Todd Wirt, Wake’s assistant superintendent for academics, said that officials could feel confident that the vast majority of students attending some schools would be able to take advantage of a bring-your-own device policy. “But how do we compensate for a school with 50 percent of the students who don’t have a device to bring?”
An upcoming $939.9 million school construction program, much of which would be funded by an $810 million school construction bond issue on the ballot Oct. 8, would help Wake buy enough new computers to have one for every three students. Wirt said they could use the classroom computers for the students who can’t afford the devices.

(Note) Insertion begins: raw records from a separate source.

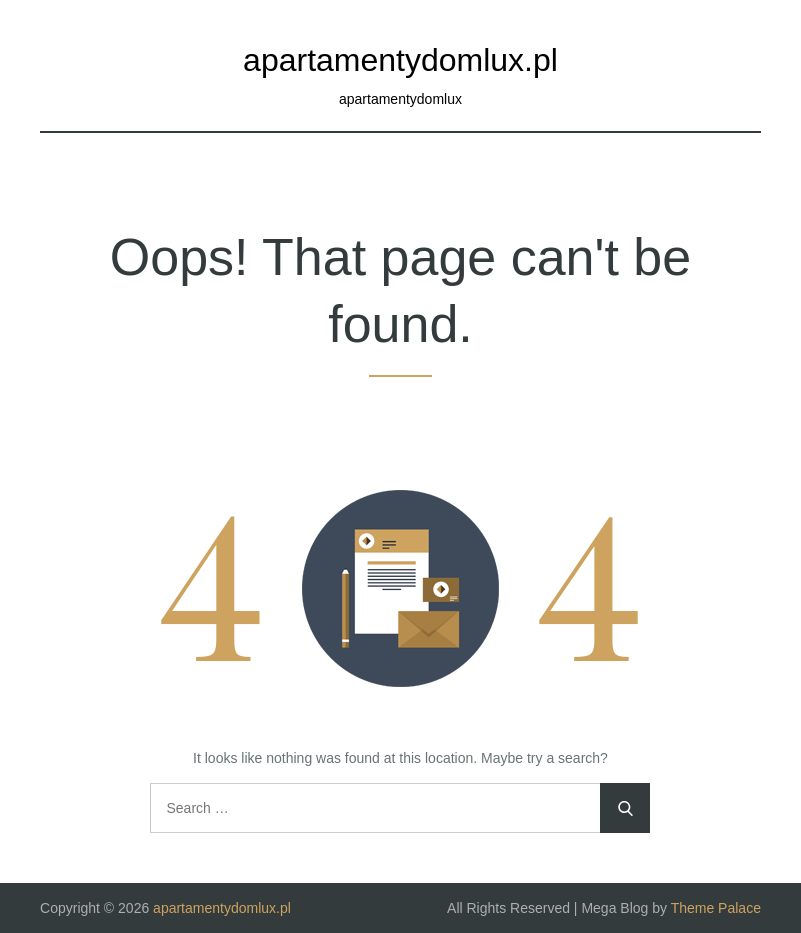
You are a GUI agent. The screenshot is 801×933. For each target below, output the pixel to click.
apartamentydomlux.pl (400, 60)
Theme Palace (716, 908)
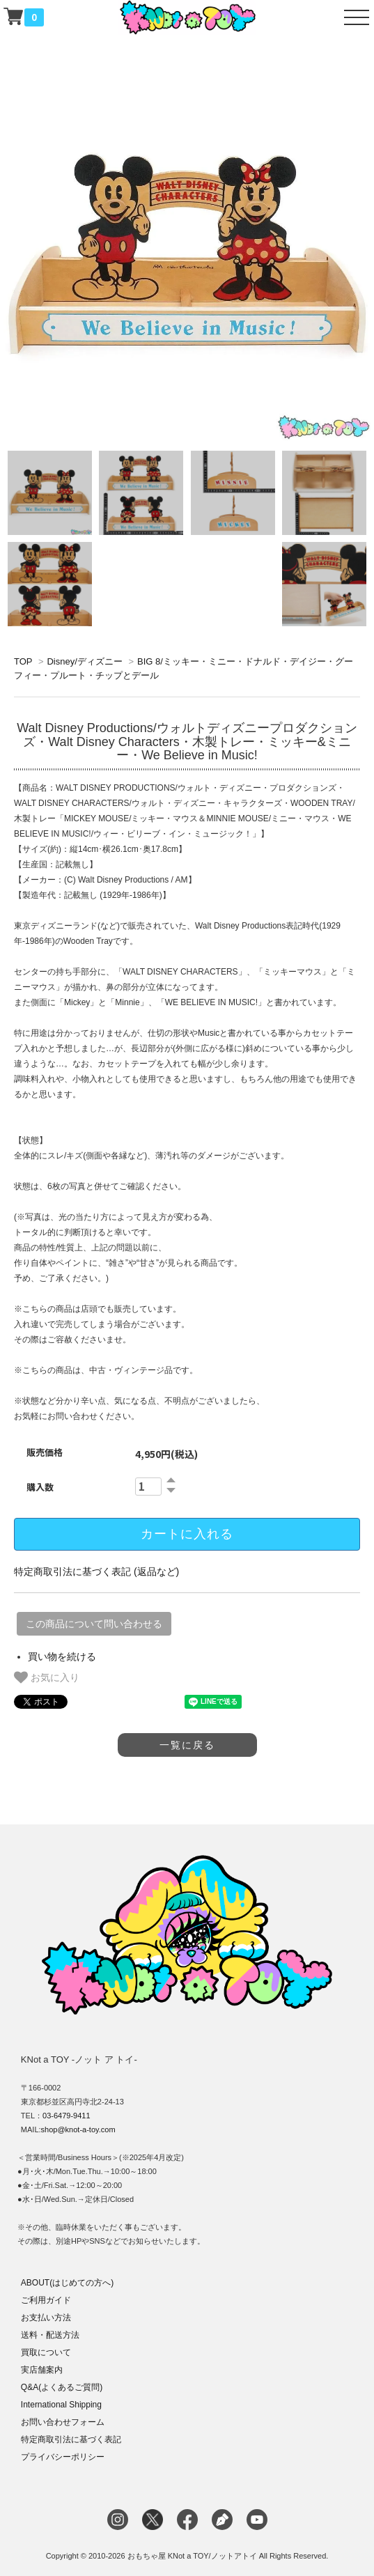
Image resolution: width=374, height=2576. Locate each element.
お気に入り (46, 1677)
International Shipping (61, 2405)
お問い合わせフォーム (62, 2422)
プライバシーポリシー (62, 2457)
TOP (23, 661)
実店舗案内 (42, 2370)
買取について (46, 2352)
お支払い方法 (46, 2317)
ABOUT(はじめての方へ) (67, 2283)
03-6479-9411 (66, 2115)
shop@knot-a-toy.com (78, 2129)
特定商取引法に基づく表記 (71, 2439)
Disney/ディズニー (84, 661)
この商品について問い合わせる (94, 1623)
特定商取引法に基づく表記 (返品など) (96, 1571)
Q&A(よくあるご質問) (61, 2387)
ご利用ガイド (46, 2300)
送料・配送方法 (50, 2335)
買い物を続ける (62, 1656)
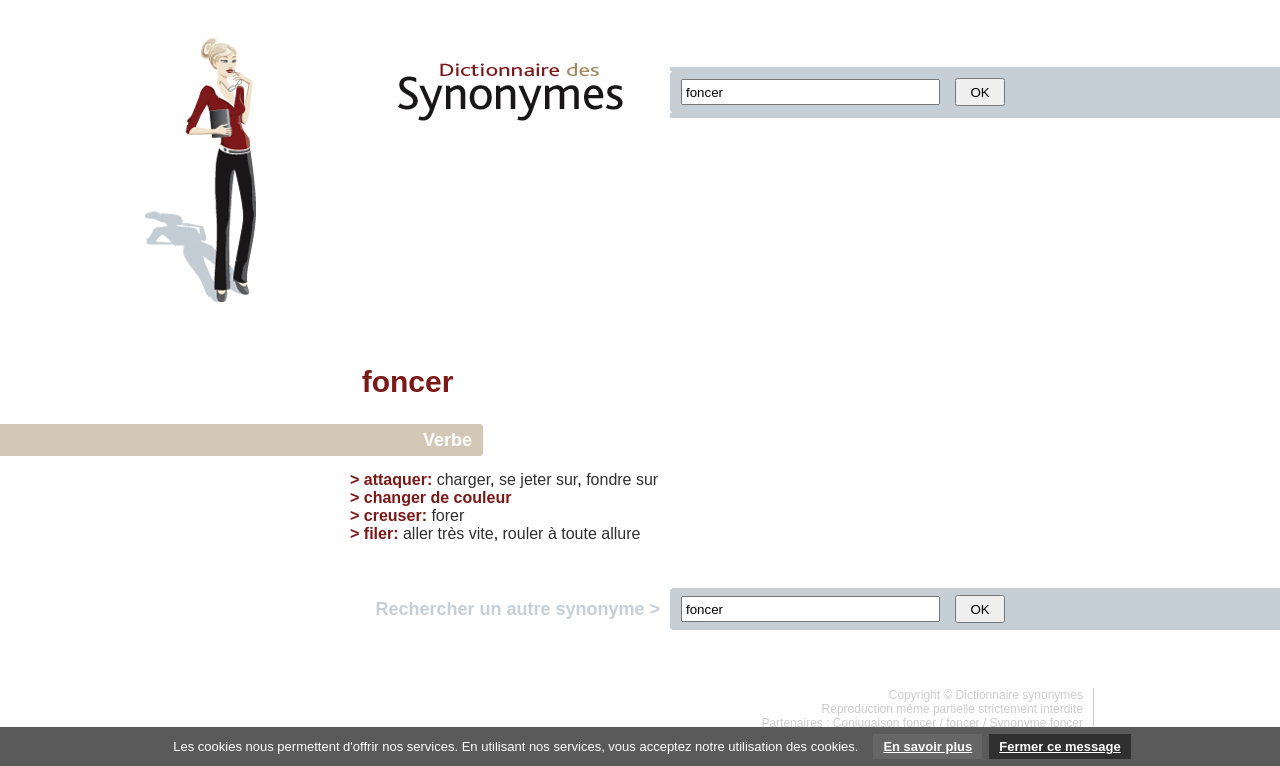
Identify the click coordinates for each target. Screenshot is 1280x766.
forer (447, 515)
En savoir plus (927, 746)
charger (463, 479)
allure (620, 533)
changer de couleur (438, 497)
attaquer (395, 479)
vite (481, 533)
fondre (608, 479)
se (507, 479)
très (451, 533)
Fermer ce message (1059, 746)
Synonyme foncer (1036, 723)
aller (418, 533)
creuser (393, 515)
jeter (535, 479)
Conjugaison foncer (884, 723)
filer (378, 533)
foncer (962, 723)
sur (566, 479)
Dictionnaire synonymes (1019, 695)
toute (579, 533)
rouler (523, 533)
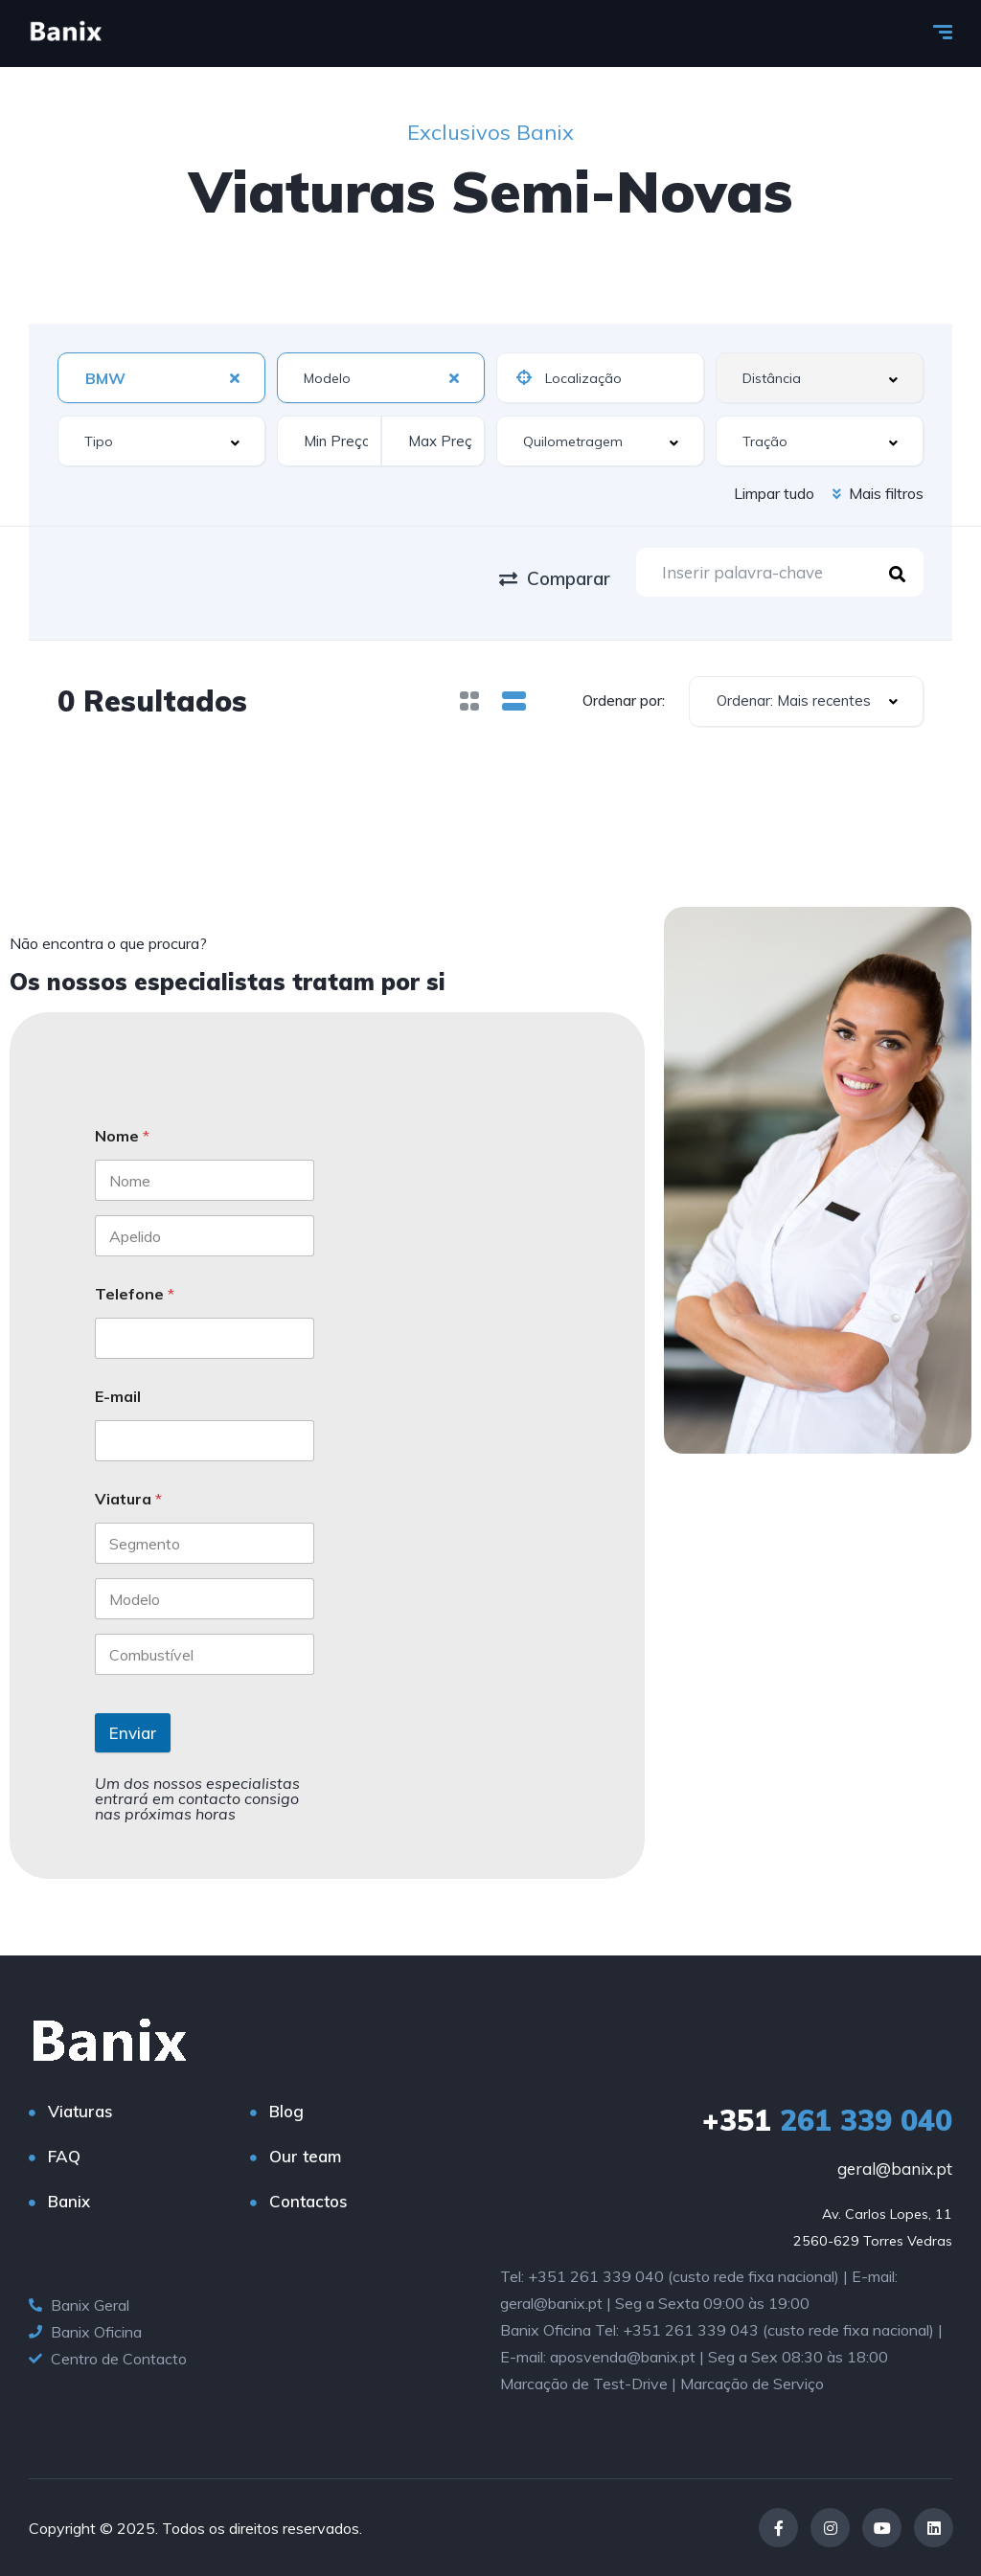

School leaders agreed Thursday to continue studying the concept and learn from how other school systems are handling the issue. Other districts that have adopted similar uses of technology, including Forsyth County near Atlanta, have said the practice has increased student achievement.
“It’s not an area where we’re on the cutting edge,” said Marlo Gaddis, Wake’s director of instructional technology and media services. “As Mr. Neter has said, we’re kind of late to the station.”
Liz Vines, a Raleigh parent, said she’d be concerned that it could be a distraction for students, especially younger ones, to use their own devices in class. She also said she’s concerned about how the teachers would supervise the use of the devices and what would happen to students who, unlike her own children, can’t afford to bring them to class.
“I wouldn’t want them to bring them unless they all had them,” said Vines, whose children attend Enloe High School and Fuller Elementary School.